REQUIREMENT ::
Lines where the string "button" appears are to be copied from the entries below.

DATA LISTING START

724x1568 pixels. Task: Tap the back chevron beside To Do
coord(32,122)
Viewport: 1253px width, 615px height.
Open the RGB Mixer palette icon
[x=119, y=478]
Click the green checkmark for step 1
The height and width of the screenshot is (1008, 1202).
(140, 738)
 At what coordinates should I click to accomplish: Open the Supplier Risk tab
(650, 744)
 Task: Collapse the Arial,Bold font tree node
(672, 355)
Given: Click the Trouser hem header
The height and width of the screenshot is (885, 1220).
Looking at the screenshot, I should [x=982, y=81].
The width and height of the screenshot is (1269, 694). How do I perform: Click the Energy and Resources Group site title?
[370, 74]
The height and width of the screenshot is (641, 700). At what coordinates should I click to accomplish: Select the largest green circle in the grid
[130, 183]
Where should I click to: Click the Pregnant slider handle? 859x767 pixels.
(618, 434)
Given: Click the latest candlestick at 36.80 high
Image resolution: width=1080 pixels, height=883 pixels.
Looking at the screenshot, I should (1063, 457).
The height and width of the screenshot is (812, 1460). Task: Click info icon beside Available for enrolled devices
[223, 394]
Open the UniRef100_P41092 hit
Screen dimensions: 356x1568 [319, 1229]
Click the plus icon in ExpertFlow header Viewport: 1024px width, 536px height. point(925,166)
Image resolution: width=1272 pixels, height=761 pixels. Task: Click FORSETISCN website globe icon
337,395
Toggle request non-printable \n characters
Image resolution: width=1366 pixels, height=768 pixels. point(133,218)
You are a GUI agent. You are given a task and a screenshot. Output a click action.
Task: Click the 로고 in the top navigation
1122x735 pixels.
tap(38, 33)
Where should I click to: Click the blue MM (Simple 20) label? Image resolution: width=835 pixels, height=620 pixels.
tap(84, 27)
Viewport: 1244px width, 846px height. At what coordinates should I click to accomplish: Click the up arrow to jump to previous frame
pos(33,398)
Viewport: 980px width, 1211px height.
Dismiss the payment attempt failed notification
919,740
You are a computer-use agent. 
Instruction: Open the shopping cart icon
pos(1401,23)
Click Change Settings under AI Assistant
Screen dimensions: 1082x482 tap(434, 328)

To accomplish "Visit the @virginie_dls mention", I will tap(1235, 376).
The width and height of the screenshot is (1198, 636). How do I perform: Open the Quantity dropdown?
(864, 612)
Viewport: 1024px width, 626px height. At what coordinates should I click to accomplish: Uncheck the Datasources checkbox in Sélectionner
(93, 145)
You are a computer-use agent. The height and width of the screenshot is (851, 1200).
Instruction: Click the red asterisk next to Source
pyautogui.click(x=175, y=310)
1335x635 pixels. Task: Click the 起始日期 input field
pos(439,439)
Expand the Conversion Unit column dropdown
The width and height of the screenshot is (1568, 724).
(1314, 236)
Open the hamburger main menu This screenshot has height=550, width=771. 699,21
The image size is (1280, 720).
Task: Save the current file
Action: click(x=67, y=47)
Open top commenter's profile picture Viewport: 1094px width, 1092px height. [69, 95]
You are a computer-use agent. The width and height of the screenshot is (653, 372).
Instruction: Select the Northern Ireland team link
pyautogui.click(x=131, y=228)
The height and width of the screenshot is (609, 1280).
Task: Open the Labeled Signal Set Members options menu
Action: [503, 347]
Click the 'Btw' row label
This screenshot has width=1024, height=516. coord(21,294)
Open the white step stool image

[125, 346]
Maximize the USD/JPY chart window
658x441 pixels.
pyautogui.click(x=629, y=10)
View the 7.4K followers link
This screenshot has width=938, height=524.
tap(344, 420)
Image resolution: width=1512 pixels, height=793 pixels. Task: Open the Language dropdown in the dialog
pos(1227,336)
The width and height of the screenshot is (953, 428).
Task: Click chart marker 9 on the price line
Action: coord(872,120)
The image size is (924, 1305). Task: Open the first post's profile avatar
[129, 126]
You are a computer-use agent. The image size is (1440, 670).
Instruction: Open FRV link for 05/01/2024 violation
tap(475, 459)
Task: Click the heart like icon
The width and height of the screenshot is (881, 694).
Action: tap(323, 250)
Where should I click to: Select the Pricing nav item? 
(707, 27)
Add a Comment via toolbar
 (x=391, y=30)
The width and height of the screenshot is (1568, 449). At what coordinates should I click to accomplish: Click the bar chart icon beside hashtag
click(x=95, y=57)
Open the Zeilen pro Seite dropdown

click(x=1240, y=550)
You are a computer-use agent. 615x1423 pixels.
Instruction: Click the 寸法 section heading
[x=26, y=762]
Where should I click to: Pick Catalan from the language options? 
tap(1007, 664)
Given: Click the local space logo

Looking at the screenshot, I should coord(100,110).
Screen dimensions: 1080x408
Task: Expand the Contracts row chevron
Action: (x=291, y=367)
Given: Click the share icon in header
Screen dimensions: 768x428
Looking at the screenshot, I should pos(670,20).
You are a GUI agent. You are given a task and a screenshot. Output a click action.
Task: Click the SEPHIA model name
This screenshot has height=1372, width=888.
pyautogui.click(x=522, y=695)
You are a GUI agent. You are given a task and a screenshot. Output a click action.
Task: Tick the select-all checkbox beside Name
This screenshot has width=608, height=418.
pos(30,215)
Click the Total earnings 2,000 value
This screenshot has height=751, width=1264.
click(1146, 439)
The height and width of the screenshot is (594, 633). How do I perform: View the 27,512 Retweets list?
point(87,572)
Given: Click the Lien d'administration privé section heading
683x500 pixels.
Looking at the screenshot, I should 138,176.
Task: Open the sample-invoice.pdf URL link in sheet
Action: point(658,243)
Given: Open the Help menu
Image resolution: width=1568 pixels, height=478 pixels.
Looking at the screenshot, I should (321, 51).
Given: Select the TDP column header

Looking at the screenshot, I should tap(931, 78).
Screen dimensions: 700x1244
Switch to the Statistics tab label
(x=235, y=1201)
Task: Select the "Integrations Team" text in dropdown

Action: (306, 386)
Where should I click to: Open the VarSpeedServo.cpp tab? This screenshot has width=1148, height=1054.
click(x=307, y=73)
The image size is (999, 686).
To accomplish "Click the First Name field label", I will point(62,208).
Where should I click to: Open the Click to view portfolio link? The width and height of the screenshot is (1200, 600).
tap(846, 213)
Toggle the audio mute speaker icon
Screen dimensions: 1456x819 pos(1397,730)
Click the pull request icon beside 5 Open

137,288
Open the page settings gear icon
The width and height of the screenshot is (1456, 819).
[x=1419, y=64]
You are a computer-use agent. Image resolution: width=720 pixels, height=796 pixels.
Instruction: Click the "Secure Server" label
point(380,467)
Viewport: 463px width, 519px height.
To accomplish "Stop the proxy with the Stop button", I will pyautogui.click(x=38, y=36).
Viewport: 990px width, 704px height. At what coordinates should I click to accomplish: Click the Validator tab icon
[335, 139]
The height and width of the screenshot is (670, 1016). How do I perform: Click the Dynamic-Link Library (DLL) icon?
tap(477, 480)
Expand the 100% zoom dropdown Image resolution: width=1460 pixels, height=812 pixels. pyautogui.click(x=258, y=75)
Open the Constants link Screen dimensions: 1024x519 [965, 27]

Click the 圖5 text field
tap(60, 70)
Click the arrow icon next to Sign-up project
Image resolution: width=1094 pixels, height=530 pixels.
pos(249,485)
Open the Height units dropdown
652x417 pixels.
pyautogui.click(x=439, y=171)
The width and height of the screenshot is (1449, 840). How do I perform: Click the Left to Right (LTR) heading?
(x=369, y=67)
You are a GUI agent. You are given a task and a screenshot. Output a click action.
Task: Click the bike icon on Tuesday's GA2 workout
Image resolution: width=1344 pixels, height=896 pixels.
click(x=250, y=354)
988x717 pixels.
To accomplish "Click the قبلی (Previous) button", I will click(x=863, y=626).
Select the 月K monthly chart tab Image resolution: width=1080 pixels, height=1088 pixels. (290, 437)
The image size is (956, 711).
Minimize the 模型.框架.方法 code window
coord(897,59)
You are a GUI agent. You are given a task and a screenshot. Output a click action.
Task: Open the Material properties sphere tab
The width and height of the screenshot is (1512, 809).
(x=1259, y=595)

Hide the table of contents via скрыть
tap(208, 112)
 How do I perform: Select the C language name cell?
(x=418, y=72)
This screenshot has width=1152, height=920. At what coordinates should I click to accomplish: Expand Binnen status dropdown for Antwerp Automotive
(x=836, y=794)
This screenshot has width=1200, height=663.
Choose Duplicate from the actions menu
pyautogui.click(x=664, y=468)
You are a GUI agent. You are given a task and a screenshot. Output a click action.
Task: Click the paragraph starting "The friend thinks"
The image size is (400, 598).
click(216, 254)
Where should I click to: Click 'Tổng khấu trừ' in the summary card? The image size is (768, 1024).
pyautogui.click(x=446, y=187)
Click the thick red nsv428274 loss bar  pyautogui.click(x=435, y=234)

DATA LISTING END

ANSWER FOR THIS EXERCISE ::
To accomplish "Stop the proxy with the Stop button", I will pyautogui.click(x=38, y=36).
To accomplish "Click the قبلی (Previous) button", I will click(x=863, y=626).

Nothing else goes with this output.